Nach diesen vielen Dichterstellen möge es nun auch mir vergönnt sein, mich durch ein Gleichnis auszudrücken. Das Leben und die Träume sind Blätter eines und des nämlichen Buches. Das Leben im Zusammenhang heißt wirkliches Leben. Wann aber die jedesmalige Lesestunde (der Tag) zu Ende und die Erholungszeit gekommen ist; so blättern wir oft noch müssig und schlagen, ohne Ordnung und Zusammenhang, bald hier, bald dort ein Blatt auf: oft ist es ein schon gelesenes, oft ein noch unbekanntes: aber immer aus demselben Buch. So ein einzlne gelesenes Blatt ist zwar außerhalb des Zusammenhangs mit der folgerechten Durchlesung; doch steht es hierdurch nicht so gar sehr hinter dieser zurück, wenn man bedenkt, daß auch das Ganze der folgerechten Lektüre ebenso aus dem Stegreif anhebt und endet und sonach nur als ein größeres einzelnes Blatt anzusehen ist.

- AUFGABEN -
1) Wofür steht im Textauszug über Leben und Träume die „Lesestunde“?
2) Schreib den Textauszug über Leben und Träume im gleichen Stil nach seinem letzten Satz weiter.

- DATENBLOCK -
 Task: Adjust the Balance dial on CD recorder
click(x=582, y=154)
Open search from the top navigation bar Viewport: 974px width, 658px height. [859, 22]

- ANTWORTEN -
1) Für den Tag.

2)
Obwohl also die einzelnen Träume vom wirklichen Leben dadurch geschieden sind, daß sie in den Zusammenhang der Erfahrung, welcher durch dasselbe stetig geht, nicht mit eingreifen, und das Erwachen diesen Unterschied bezeichnet; so gehört doch eben jener Zusammenhang der Erfahrung, ja schon dem wirklichen Leben als seine Form an, und der Traum hat ebenso auch einen Zusammenhang in sich dagegen aufzuweisen. Nimmt man nun den Standpunkt der Beurteilung außerhalb beider an; so findet sich in ihrem Wesen kein bestimmter Unterschied, und man ist genötigt den Dichtern zuzugeben, daß das Leben ein langer Traum sei.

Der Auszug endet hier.